Stratton smiling on a snowy backcountry ridge with his splitboard poles near Mount Baker.
The Events of 2024

Mount Baker rescue.

In early 2024, in the middle of one of the driest winters on record in the Pacific Northwest, Stratton set out from Bend on a multi-week trip, driving the electric vehicle he had purchased the previous year, after much soul searching. The EV was Stratton’s compromise between his environmental commitment and his desire to spend more time with friends and loved ones, rather than biking solo many days and many long miles of wintry roads. He spent a couple weeks exploring the high country of the Alpine Lakes Wilderness and the Mount Baker area with split boarding friends. 

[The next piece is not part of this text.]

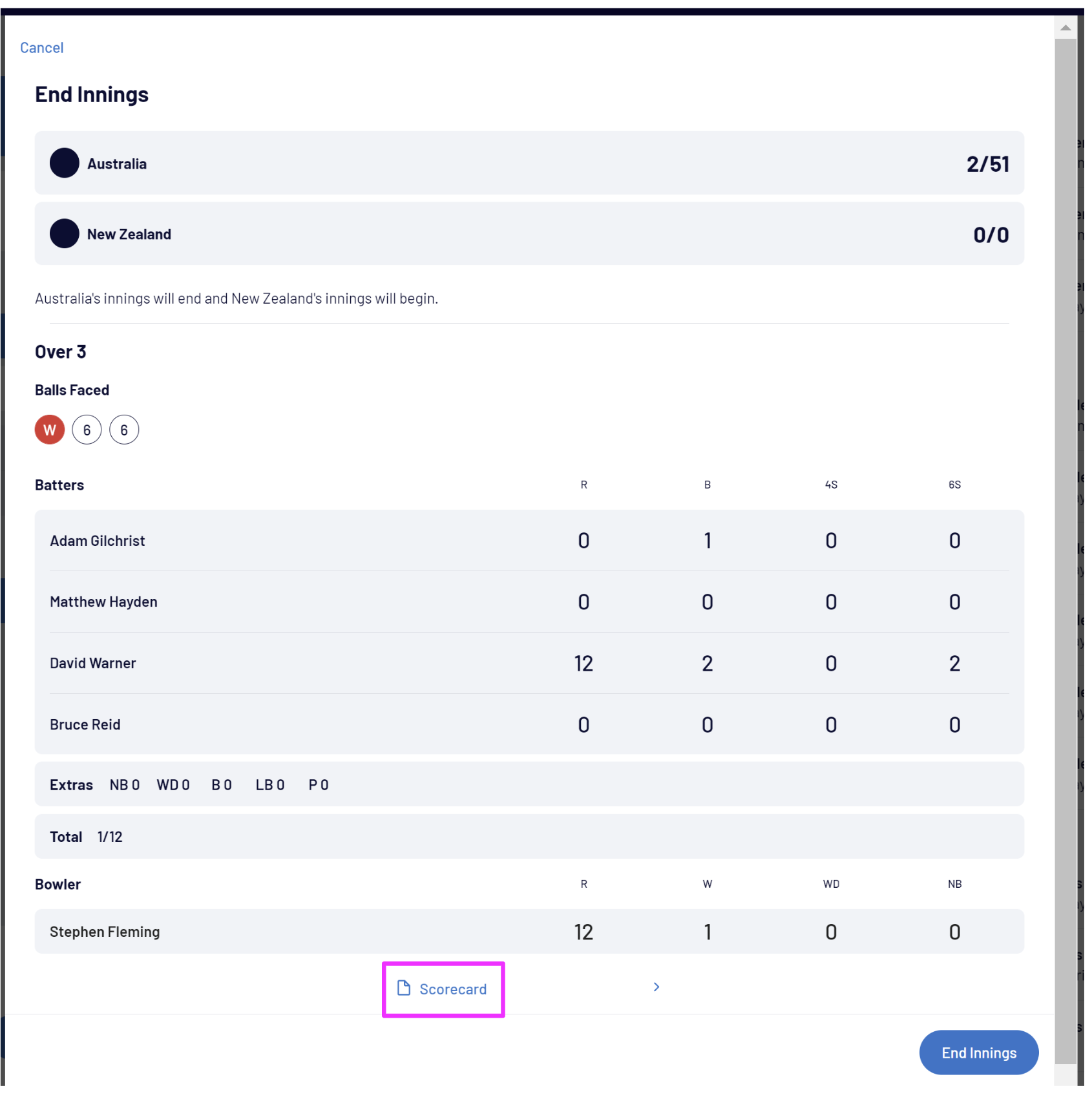
Task: Click the Australia team badge circle
Action: pyautogui.click(x=65, y=163)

Ten days before Stratton died, he helped rescue a backcountry snowboarder on Mount Baker who had been caught in an avalanche; he applied the wilderness first responder skills he had been certified in a few months prior. He also used the rescue tarp he had recently acquired. Throughout his split boarding career, Stratton strove to continually improve his knowledge of backcountry and avalanche safety, even as his growing skills and strength took him into ever more challenging terrain. 

Mountains Meet the Sky

A Heart Left in the Mountains.

On February 24, 2026, Stratton and his split boarding partner were at the top of a starkly beautiful alpine basin adjacent to Joffre Lakes Provincial Park, in the Coastal Mountains of British Columbia. Mountains stretched beyond the blue horizon in every direction. Stratton rode part way down the slope and waited off to the side for his friend. After a couple of turns, his friend triggered an avalanche that quickly grew to nearly the entire width of the slope. The friend survived, but Stratton, six weeks shy of his 29th birthday, did not. 

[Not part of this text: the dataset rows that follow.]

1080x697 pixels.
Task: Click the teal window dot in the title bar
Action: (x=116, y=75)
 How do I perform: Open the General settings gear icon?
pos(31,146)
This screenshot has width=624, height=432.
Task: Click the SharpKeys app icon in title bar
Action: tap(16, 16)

Although Stratton’s passing leaves those who know and love him deeply brokenhearted, his optimistic, playful spirit and his belief in the power of individual action to inspire collective change, lives on. 

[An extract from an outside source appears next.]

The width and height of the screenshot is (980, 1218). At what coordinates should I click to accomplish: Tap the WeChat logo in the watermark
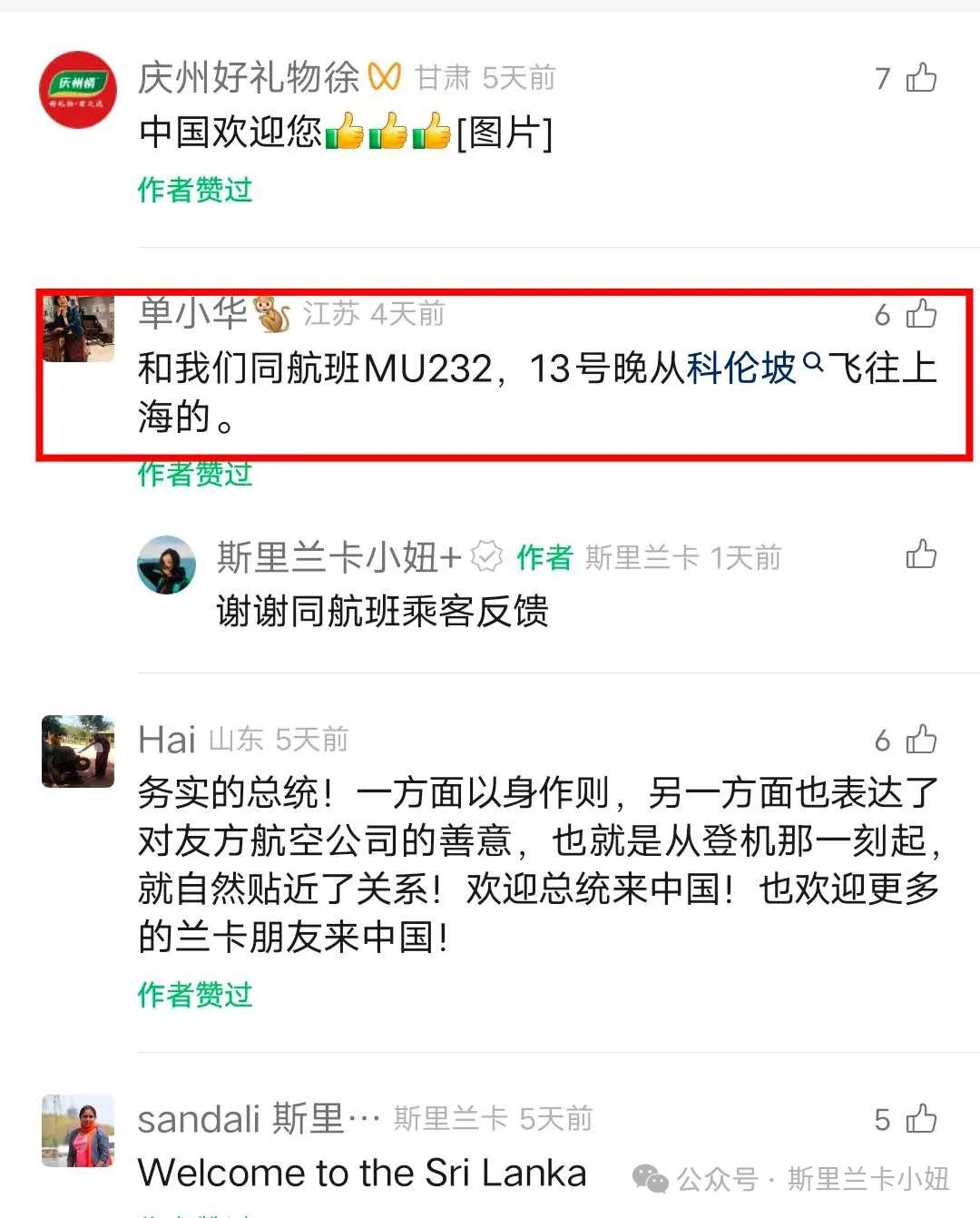click(650, 1178)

On his backpack, Stratton had drawn an image of mountains and the words, “Follow your heart.”  May Stratton’s life be a reminder to follow our hearts, and to care for what our hearts love. In this way, may we all find ourselves on our own joy-filled adventure, in celebration and with gratitude toward the earthly bounty that makes our lives possible. 

Stratton snowboarding through a massive powder explosion on a bluebird day.

The only thing you know is you have this moment right now.